» Requirements:
Can you copy the items verbatim, from the line containing "Enable the 建物 checkbox" through the line containing "will (x=86, y=438).", both included?

--- BEGIN The input ---

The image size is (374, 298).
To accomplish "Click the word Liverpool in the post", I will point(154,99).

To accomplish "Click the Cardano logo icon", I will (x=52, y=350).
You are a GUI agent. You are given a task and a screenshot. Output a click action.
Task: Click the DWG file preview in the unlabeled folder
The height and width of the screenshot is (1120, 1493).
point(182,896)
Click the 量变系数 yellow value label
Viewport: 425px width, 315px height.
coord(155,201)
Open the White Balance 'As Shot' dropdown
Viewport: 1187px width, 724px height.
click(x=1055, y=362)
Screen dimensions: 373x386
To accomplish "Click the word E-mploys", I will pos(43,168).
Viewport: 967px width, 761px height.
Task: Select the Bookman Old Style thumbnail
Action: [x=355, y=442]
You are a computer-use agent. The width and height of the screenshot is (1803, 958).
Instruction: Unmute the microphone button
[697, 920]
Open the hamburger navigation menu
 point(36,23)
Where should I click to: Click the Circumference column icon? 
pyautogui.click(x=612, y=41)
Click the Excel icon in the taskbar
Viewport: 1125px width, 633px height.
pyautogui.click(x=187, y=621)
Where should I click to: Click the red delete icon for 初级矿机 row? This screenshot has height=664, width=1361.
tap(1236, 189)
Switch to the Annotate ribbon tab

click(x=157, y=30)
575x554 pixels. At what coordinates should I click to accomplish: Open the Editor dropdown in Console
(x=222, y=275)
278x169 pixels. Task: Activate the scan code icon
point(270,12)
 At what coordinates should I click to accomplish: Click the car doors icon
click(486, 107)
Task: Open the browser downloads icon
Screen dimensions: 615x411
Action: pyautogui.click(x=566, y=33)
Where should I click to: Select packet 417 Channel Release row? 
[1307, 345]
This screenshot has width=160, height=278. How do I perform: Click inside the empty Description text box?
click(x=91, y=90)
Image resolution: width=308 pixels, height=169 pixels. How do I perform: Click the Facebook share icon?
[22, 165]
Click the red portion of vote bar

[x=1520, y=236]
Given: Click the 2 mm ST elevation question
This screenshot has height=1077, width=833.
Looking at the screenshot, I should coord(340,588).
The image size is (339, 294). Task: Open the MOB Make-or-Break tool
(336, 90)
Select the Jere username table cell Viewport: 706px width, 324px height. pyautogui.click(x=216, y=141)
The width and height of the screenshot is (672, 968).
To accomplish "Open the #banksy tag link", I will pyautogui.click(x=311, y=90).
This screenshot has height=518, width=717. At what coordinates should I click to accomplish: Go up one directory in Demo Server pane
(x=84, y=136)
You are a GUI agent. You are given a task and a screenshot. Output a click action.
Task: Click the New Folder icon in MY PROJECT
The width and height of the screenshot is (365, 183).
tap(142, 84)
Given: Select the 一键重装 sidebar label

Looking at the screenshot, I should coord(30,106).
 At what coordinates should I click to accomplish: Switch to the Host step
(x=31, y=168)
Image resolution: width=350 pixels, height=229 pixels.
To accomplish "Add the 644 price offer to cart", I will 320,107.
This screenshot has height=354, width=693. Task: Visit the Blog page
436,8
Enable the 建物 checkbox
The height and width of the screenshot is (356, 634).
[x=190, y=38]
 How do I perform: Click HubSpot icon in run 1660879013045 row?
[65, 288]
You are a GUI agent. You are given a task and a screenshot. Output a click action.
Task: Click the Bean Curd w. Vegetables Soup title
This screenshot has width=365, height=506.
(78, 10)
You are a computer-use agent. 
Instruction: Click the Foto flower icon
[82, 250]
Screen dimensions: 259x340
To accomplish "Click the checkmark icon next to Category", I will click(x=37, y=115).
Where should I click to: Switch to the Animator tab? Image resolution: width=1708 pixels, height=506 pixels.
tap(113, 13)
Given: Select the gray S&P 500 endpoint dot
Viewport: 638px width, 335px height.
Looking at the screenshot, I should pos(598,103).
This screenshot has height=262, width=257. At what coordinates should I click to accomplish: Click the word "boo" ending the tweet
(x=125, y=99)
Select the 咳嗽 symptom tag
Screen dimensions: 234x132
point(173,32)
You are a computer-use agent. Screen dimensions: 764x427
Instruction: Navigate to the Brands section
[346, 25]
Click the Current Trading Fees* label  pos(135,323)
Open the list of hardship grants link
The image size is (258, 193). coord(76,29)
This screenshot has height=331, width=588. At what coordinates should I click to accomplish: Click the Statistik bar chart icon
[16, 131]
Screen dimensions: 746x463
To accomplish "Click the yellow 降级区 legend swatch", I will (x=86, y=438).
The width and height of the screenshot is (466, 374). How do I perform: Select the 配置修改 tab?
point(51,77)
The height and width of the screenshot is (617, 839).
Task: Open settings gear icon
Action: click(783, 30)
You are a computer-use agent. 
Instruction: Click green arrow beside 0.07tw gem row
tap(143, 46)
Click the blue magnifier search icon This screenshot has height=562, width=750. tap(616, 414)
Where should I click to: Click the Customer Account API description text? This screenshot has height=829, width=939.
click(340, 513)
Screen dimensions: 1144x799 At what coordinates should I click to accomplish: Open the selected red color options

--- END The input ---

» Result of this exercise:
Enable the 建物 checkbox
The height and width of the screenshot is (356, 634).
[x=190, y=38]
 How do I perform: Click HubSpot icon in run 1660879013045 row?
[65, 288]
You are a GUI agent. You are given a task and a screenshot. Output a click action.
Task: Click the Bean Curd w. Vegetables Soup title
This screenshot has width=365, height=506.
(78, 10)
You are a computer-use agent. 
Instruction: Click the Foto flower icon
[82, 250]
Screen dimensions: 259x340
To accomplish "Click the checkmark icon next to Category", I will click(x=37, y=115).
Where should I click to: Switch to the Animator tab? Image resolution: width=1708 pixels, height=506 pixels.
tap(113, 13)
Given: Select the gray S&P 500 endpoint dot
Viewport: 638px width, 335px height.
Looking at the screenshot, I should pos(598,103).
This screenshot has height=262, width=257. At what coordinates should I click to accomplish: Click the word "boo" ending the tweet
(x=125, y=99)
Select the 咳嗽 symptom tag
Screen dimensions: 234x132
point(173,32)
You are a computer-use agent. Screen dimensions: 764x427
Instruction: Navigate to the Brands section
[346, 25]
Click the Current Trading Fees* label  pos(135,323)
Open the list of hardship grants link
The image size is (258, 193). coord(76,29)
This screenshot has height=331, width=588. At what coordinates should I click to accomplish: Click the Statistik bar chart icon
[16, 131]
Screen dimensions: 746x463
To accomplish "Click the yellow 降级区 legend swatch", I will (x=86, y=438).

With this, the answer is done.